JTE : mémoires partagées réparties

Integration of heterogeneous, distributed data sources with Disco
Patrick VALDURIEZ INRIA Rocquencourt

Abstract: The number of heterogeneous data sources that can be accessed from a Web browser is gigantic. But providing integrated access to multiple, distributed data sources on the Web raises several new issues. One is the very wide heterogeneity of the data sources and their computing capabilities, ranging from highly structured databases to unstructured files. Another issue is the need to scale up to high numbers of distributed data sources that can be dynamically added or dropped.
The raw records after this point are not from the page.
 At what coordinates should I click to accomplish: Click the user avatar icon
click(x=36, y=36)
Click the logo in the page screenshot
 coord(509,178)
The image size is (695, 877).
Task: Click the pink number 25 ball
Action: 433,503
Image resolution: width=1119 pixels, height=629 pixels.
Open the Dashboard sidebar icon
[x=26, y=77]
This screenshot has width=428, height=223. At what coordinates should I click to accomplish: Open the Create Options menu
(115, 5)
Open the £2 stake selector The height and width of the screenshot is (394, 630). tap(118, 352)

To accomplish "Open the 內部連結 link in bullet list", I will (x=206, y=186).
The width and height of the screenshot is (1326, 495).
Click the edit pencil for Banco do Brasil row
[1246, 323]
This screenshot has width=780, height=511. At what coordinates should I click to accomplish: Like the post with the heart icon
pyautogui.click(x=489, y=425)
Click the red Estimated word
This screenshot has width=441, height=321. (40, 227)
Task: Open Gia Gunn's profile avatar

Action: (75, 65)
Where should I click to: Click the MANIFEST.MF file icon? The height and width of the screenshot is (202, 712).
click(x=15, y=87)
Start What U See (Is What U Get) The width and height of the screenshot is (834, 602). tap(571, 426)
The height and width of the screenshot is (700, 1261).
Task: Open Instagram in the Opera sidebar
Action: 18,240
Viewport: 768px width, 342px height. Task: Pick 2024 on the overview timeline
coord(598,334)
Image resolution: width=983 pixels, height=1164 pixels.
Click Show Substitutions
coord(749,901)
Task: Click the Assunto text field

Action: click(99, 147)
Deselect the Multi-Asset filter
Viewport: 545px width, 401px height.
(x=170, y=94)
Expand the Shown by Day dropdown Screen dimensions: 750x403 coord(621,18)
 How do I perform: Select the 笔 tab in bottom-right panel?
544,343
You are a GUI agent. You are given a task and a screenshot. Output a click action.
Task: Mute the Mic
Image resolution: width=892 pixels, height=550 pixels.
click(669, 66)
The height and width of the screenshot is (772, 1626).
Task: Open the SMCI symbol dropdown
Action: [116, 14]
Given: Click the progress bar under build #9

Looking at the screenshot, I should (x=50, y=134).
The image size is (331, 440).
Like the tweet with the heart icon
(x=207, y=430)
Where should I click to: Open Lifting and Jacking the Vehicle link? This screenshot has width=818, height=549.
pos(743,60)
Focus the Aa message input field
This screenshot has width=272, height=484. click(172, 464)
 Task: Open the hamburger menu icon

A final issue is access performance.

A solution to this problem is to capitalize on distributed database technology with an architecture of information mediators and data source wrappers. Mediators provide a uniform interface to query data sources using a data dictionary while wrappers map the mediator queries into the data source interface. To experiment with such architecture, we have developped the Distributed Information Search COmponents (Disco) project at Inria. Disco is implemented in Java and provides uniform access to heterogeneous data sources via JDBC from a Web browser.

Disco has several novel features. Each Disco wrapper exports its capabilities using a grammar-like description of the operations that the wrapper supports. Disco mediators automatically adapt to the capabilities of wrappers by using an elegant distinction between the preliminary execution plan (that does not consider wrapper capabilities at all) and the final execution plan, which accounts for wrapper capabilities. In addition, wrappers may export cost information that describe the size of the data in the underlying sources and the cost of accessing the sources. Disco mediators use this cost information to perform sophisticated cost-based query optimization.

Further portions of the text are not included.